Die Streitwertfestsetzung beruht auf den §§ 47 Abs. 1, 53 Abs. 2 Nr. 1, 52 Abs. 1, 63 Abs. 3 Satz 1 Nr. 2 GKG. Dabei zieht der Senat in Orientierung an dem Vorschlag unter Nr. 54.3.1 des Streitwertkatalogs 2025 für die Verwaltungsgerichtsbarkeit (NVwZ 2025, 1457 ff.) den dort genannten Mindestbetrag für den Jahresgewinn von 20.000,00 Euro als Grundlage der Wertfestsetzung heran. Dieser Betrag ist im vorliegenden Fall wegen der Vorläufigkeit des Eilverfahrens zu halbieren (Nr. 1.5 des Streitwertkatalogs 2025). Nach der Rechtsprechung des Senats ist die Halbierung auch in Fällen angezeigt, in denen es – wie hier – dem Antragsteller um eine vorläufige Fortführung eines Betriebs geht. Dass die von der Antragstellerin begehrte vorläufige Regelung als solche nicht wieder rückgängig gemacht werden kann, führt nicht zu einer faktisch endgültigen Vorwegnahme der Hauptsache, sondern ist typische, vom Gesetzgeber vorgesehene Folge des vorläufigen Rechtsschutzes.
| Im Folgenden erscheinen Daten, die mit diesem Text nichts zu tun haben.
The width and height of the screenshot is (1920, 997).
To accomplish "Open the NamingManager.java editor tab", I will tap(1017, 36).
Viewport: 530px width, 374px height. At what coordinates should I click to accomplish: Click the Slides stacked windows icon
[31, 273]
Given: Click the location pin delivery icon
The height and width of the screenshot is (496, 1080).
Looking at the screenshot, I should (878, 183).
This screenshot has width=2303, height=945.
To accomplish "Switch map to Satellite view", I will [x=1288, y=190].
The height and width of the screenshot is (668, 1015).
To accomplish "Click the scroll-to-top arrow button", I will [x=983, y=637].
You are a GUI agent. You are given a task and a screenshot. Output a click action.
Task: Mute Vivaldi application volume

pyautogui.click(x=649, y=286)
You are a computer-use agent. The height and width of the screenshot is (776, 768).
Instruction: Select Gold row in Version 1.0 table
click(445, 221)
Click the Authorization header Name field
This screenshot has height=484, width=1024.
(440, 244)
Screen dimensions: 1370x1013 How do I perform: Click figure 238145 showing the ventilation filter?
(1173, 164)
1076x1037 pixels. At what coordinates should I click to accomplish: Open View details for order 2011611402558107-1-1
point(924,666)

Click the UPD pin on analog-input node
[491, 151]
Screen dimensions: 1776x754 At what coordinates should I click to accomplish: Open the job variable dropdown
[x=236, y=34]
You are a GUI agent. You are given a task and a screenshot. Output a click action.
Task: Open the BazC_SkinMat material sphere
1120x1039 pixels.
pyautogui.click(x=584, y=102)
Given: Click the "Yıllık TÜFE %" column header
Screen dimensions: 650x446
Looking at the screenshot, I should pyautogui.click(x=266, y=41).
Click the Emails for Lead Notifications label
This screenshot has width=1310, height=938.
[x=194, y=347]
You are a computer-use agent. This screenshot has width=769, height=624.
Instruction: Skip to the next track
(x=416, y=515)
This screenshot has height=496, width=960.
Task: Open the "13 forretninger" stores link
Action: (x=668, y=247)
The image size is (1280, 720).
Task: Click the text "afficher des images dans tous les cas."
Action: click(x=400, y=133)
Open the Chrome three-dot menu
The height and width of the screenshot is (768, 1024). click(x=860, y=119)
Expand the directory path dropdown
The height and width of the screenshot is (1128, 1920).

Vgl. OVG NRW, Beschluss vom 27.6.2018 – 4 B 537/18 –, juris, Rn. 46 f., m. w. N.; BVerfG, Beschluss vom 8.4.2014 – 2 BvR 1800/13 –, juris, Rn. 14.
Dieser Beschluss ist gemäß § 152 Abs. 1 VwGO, § 68 Abs. 1 Satz 5 i. V. m. § 66 Abs. 3 Satz 3 GKG unanfechtbar.